Belgique

La conférence des présidents de la Chambre est tombée d'accord mercredi sur la façon dont elle organisera ses travaux sur la dotation du Prince Laurent. L'audience du prince ou plus vraisemblablement de son avocat sera publique. Les députés délibéreront ensuite à huis clos. Une commission ad hoc sera constituée, présidée par le président de la Chambre, Siegfried Bracke. Elle comptera, outre le président, 13 membres et les groupes politiques choisiront "sans restriction" les députés qui participeront à ces travaux.

La conférence des présidents n'a pas suivi la recommandation du bureau d'avocats consulté, selon laquelle il fallait "éviter que siègent des députés qui auraient exprimé des propos critiques, notamment dans la presse, à propos de la conduite reprochée au prince Laurent".

Par principe, un député a une opinion, c'est même l'essence de sa fonction, faisait-on remarquer dans plusieurs groupes politiques.
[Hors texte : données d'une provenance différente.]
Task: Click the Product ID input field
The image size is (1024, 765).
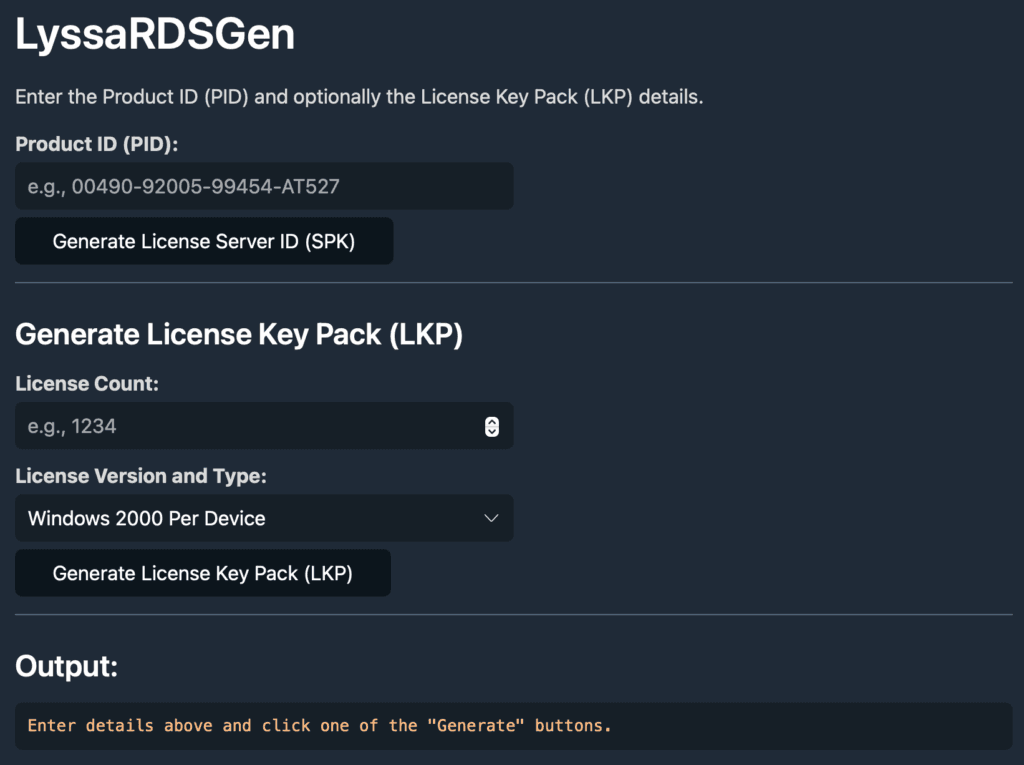Action: click(x=264, y=186)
"Ces députés devront être prudents durant la période qui s'ouvre mais par nature un député a des opinions", a souligné le chef de groupe MR, David Clarinval.
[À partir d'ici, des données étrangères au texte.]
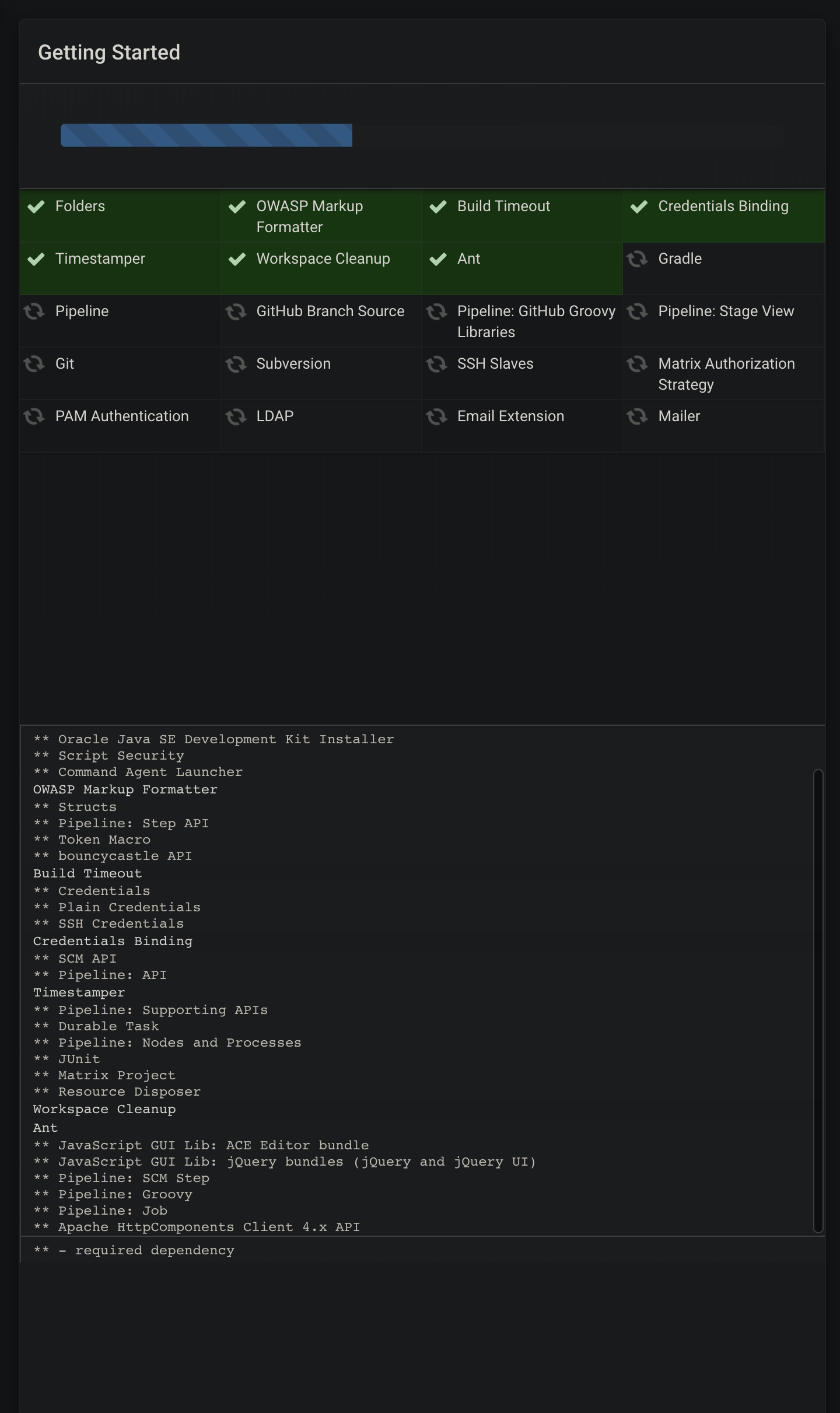840x1413 pixels.
Task: Click the spinner icon beside Mailer
Action: pyautogui.click(x=637, y=417)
En séance plénière, tous les députés pourront prendre la parole mais devront respecter un temps limité. Les votes se dérouleront selon un scrutin secret.
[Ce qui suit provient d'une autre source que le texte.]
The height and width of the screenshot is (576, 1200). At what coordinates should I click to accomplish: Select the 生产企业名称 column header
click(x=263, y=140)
A la mi-décembre, le gouvernement a proposé à la Chambre de réduire la dotation du frère du roi Philippe de 15% en 2018, à titre de sanction après sa participation en juillet à une réception à l'ambassade de Chine sans avoir reçu d'autorisation. Cela représenterait une réduction de 46.000 euros.

L'avocat du prince a jugé cette proposition "sans précédent et disproportionnée". Selon lui, elle correspond de facto à la presque totalité du traitement annuel net du Prince puisque les dépenses de personnel et de fonctionnement, qui représentent les deux tiers de la dotation, sont difficilement compressibles. Il a fait savoir la semaine passée qu'il souhaitait s'expliquer publiquement devant le parlement afin que les droits de la défense soient respectés.